注意：乙醇体积不建议超过15 μL。膜预湿后，在整个实验期间不要让膜干燥。2. 在ELISpot板中每孔加入100 μL（10 μg/mL）抗IFN-γ抗体（PBS稀释），4℃下过夜孵育。

第二天膜封闭

1. 弃掉捕获抗体溶液。

2. 每孔用150 μL无菌去离子水清洗两次。

3. 每孔用150 μL细胞培养基（RPMI-1640，10%胎牛血清，1%非必需氨基酸，青霉素，链霉素，谷氨酰胺）封闭膜，至少在37℃下孵育2小时。人外周血单个核细胞制备1. 使用Ficoll™密度梯度离心法从新鲜抽取的含抗凝剂全血中纯化人外周血单个核细胞（PBMC）。

注意：如果是冻存复苏后的PBMC，建议在细胞培养基中37℃下孵育2小时。

2. 使用冷的无菌PBS清洗细胞，计数并在细胞培养基中重新悬浮，最终浓度为0.25 ~ 2 × 106个细胞/mL。

注意：所需细胞浓度取决于免疫反应的强度。如果预期反应未知，建议进行细胞浓度的系列稀释。

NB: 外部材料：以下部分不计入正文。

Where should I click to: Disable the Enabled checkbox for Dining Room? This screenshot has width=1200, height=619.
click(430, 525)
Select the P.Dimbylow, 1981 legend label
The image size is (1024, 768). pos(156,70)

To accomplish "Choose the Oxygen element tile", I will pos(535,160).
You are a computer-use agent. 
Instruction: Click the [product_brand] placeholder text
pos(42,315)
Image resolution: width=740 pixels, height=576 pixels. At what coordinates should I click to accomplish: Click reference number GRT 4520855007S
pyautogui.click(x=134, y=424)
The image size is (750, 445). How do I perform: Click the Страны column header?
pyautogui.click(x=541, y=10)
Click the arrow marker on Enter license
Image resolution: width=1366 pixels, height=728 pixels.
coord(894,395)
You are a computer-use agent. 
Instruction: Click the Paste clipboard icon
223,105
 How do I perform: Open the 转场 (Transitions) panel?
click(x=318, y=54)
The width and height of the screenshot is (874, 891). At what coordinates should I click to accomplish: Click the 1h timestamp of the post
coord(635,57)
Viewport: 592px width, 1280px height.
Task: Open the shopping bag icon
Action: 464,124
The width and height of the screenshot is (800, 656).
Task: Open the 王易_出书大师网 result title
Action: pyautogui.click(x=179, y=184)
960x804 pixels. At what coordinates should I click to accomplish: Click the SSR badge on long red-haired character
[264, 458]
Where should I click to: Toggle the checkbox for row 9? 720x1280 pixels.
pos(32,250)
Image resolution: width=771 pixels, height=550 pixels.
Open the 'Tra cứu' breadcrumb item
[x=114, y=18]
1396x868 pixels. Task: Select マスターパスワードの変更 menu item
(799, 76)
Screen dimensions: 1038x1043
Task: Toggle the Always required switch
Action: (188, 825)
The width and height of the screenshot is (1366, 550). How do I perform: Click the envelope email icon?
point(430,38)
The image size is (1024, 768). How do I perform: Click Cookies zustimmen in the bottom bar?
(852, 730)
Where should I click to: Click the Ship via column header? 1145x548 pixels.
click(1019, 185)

3. 使用细胞培养基制备2X浓度的抗原或者激活剂，如PHA、CEF肽等。

细胞铺板

1. 倒掉封闭培养基。

2. 每孔轻轻加入50 μL PBMC悬液和50 μL刺激剂。

注意：每孔不超过200,000个细胞。

3. 在37℃，5% CO2和95%湿度下孵育18至48小时。

4. 建议在实验中加入以下对照孔：

a) 阳性对照——使用重组小鼠IFN-γ。

b) 未刺激/阴性对照——使用与刺激细胞相同数量的未刺激细胞。

c) 背景对照——使用无菌培养基。

d) 检测抗体对照——用PBS代替检测抗体。

第三天检测抗体孵育

1. 吸弃细胞。

2. 用含0.05% Tween 20的PBS（PBST）洗板6次，每孔300 μL。

注意：使用洗瓶能够确保充分洗涤。如果使用板洗机，务必增加洗涤次数至8次。

3. 将生物素化的抗IFN-γ抗体使用0.5% BSA/PBS稀释至2 μg/mL。每孔加入100 μL。

4. 在37℃，5% CO2和95%湿度下孵育2小时。

5. 用PBST洗板6次。

酶结合和底物显色

1. 按说明书稀释链霉亲和素偶联的碱性磷酸酶（Streptavidin-AP Conjugate）。每孔加入100 μL链霉抗生物素-碱性磷酸酶。在室温下孵育1小时。

注意：不同厂家的酶浓度可能存在差异，工作浓度及孵育时间需要适当调整。

2. 吸弃酶偶合物（Conjugate），使用PBST清洗3次，然后用PBS洗3次。

注意：最后的PBS洗涤非常重要，因为Tween 20会干扰斑点的显色。

3. 每孔加入100 μL BCIP/NBT底物。避光孵育5分钟。

注意：底物显色时间非常关键。不同底物浓度显色时间可能有所不同。

4. 从微孔板中倒出BCIP/NBT底物溶液，并用去离子水冲洗微孔板。翻转微孔板并敲击以去除多余的水。从微孔板底部取出柔性塑料暗沟，用纸巾彻底擦拭板底部，并在室温（60-90分钟）或37°C（15-30分钟）下完全干燥。

5. 使用成像系统分析板中斑点数量。